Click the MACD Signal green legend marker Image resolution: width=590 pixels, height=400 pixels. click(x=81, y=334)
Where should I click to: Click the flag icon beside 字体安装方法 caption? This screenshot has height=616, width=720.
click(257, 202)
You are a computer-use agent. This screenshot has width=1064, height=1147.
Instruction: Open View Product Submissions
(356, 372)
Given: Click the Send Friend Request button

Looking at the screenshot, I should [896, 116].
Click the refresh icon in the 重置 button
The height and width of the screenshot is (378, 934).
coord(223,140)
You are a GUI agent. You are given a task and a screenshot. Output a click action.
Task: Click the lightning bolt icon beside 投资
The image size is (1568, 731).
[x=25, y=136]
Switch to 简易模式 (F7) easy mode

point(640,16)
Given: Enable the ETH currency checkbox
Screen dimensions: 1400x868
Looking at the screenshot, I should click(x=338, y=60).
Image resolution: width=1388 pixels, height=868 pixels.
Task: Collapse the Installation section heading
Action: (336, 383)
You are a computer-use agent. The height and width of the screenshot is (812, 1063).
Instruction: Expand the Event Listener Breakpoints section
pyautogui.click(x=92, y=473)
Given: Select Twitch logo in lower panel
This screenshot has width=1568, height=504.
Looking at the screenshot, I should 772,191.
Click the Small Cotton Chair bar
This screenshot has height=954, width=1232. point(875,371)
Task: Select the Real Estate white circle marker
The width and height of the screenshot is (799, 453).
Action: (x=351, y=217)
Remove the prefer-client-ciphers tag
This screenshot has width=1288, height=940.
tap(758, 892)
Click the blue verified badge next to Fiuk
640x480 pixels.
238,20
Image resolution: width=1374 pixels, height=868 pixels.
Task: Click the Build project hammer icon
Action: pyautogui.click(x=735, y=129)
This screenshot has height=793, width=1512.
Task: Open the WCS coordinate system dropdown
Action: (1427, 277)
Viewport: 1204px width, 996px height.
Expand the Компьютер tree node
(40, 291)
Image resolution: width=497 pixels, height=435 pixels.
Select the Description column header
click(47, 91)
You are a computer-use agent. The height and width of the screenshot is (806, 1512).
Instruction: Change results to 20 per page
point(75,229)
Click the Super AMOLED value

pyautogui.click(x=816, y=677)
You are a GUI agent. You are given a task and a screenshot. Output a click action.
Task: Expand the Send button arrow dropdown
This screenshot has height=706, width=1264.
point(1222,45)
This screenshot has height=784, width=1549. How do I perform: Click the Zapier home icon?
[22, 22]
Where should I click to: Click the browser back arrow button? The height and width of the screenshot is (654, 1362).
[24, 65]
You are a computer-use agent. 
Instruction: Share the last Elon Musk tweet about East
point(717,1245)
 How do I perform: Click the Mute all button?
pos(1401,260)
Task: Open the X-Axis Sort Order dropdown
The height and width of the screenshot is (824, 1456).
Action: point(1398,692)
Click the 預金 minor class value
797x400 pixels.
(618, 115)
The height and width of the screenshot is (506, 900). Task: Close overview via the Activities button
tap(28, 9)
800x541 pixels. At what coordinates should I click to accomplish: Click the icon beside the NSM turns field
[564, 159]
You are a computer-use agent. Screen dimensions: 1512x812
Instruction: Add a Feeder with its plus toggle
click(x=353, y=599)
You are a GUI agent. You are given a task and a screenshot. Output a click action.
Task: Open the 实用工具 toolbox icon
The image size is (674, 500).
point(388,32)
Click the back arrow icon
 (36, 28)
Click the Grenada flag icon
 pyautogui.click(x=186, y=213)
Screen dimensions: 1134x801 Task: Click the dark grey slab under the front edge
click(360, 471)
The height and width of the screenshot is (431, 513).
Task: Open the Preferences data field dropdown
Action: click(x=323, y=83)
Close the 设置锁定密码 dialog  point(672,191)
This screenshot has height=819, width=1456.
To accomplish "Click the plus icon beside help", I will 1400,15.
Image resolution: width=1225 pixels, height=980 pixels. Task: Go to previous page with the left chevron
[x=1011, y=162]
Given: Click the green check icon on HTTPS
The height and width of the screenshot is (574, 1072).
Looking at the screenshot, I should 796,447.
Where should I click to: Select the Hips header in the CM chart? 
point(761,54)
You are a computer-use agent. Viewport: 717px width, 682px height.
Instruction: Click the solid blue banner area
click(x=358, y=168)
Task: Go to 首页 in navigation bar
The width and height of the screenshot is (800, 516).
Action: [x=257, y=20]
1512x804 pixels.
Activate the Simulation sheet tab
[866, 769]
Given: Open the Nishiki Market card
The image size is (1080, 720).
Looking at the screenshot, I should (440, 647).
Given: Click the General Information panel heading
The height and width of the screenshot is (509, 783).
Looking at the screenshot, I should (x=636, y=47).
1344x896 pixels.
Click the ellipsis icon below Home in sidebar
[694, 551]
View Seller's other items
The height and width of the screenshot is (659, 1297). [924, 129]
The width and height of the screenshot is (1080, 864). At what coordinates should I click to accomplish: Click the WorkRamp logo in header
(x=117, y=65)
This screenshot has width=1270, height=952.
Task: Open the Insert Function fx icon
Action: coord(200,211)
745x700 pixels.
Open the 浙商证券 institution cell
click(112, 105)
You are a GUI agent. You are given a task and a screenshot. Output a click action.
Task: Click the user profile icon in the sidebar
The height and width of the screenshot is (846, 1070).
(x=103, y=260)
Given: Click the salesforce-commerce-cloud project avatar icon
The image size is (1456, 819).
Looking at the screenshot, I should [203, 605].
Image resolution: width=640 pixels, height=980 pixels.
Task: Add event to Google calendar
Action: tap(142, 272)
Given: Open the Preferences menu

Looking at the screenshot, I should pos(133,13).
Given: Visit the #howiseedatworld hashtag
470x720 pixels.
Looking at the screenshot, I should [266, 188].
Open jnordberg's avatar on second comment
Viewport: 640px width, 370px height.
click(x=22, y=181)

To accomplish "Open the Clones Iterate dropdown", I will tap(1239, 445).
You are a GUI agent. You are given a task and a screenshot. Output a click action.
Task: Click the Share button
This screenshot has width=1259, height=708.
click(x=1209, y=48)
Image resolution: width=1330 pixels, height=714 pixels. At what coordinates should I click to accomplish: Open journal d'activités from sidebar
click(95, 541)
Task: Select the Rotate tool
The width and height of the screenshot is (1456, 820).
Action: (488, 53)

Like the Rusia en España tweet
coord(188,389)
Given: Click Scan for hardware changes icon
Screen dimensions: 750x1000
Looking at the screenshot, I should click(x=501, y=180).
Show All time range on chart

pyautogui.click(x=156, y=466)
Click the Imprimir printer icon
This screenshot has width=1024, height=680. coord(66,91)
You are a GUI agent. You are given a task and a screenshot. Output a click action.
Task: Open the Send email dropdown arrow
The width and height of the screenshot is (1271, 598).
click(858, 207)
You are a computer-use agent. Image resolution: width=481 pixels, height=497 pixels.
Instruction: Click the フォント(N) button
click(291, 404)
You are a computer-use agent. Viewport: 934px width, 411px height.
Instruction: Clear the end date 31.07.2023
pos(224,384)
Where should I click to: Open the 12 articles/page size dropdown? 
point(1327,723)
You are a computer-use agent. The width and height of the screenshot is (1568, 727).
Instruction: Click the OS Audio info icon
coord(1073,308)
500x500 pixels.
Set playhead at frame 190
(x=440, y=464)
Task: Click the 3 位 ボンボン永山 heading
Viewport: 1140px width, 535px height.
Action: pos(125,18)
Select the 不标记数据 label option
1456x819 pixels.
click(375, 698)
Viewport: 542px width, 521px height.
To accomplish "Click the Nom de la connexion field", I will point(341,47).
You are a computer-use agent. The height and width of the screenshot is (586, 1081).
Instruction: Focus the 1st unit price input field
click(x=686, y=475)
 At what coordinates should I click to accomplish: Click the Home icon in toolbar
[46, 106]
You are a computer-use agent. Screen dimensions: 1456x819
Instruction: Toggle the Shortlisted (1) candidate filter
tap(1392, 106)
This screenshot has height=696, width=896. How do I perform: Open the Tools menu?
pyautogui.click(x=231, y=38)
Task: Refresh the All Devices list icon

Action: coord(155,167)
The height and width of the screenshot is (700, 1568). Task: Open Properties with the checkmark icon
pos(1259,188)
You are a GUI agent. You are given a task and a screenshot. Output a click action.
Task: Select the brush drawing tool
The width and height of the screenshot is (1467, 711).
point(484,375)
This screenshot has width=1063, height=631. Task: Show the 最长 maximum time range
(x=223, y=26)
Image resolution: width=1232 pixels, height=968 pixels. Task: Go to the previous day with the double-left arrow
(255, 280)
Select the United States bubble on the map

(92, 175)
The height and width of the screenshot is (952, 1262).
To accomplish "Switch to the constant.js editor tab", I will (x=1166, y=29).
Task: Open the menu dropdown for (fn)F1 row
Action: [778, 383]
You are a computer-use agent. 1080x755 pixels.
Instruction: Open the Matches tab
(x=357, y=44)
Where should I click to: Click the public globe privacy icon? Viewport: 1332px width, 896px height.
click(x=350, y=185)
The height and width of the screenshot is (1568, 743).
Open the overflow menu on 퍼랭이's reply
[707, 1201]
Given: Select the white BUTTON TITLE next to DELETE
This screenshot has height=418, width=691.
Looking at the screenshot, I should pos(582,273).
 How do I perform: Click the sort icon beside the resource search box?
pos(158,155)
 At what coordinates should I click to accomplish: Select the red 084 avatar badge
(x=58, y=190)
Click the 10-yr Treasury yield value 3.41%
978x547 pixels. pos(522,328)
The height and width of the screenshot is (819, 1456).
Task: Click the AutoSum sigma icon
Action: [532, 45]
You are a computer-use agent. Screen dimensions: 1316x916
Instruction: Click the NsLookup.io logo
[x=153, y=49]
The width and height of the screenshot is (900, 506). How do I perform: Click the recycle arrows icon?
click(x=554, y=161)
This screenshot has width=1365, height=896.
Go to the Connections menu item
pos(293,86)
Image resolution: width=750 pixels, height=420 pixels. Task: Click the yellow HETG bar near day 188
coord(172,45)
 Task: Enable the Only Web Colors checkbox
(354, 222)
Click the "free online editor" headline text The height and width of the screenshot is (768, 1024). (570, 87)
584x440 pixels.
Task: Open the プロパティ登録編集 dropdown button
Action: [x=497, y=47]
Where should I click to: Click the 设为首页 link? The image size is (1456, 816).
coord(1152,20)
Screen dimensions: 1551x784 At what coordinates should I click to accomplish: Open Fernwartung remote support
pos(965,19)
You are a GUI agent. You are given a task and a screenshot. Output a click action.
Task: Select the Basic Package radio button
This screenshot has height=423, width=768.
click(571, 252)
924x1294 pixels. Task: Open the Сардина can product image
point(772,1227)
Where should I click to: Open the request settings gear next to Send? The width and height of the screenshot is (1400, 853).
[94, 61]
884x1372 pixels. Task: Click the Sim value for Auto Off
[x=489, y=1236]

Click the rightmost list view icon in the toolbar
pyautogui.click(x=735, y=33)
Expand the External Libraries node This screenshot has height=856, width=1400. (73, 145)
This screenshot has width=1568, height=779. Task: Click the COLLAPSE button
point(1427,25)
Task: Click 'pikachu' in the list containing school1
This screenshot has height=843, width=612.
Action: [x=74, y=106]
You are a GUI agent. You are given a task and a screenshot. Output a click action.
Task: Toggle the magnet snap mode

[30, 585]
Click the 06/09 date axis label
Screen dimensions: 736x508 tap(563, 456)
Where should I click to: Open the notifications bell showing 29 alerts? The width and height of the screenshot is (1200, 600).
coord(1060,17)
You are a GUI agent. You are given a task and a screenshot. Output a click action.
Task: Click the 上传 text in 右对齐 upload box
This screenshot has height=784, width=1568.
════════════════════
Rewrite the entries between the lines holding "You are a computer-use agent. Screen dimensions: 1456x819" and "Action: [778, 383]", inclusive, replacing "screenshot" with "screen capture" and leaving everything else unchanged.

=== Result of the task ===
You are a computer-use agent. Screen dimensions: 1456x819
Instruction: Toggle the Shortlisted (1) candidate filter
tap(1392, 106)
This screen capture has height=696, width=896. How do I perform: Open the Tools menu?
pyautogui.click(x=231, y=38)
Task: Refresh the All Devices list icon

Action: coord(155,167)
The height and width of the screen capture is (700, 1568). Task: Open Properties with the checkmark icon
pos(1259,188)
You are a GUI agent. You are given a task and a screen capture. Output a click action.
Task: Select the brush drawing tool
The width and height of the screen capture is (1467, 711).
point(484,375)
This screen capture has width=1063, height=631. Task: Show the 最长 maximum time range
(x=223, y=26)
Image resolution: width=1232 pixels, height=968 pixels. Task: Go to the previous day with the double-left arrow
(255, 280)
Select the United States bubble on the map

(92, 175)
The height and width of the screen capture is (952, 1262).
To accomplish "Switch to the constant.js editor tab", I will (x=1166, y=29).
Task: Open the menu dropdown for (fn)F1 row
Action: [778, 383]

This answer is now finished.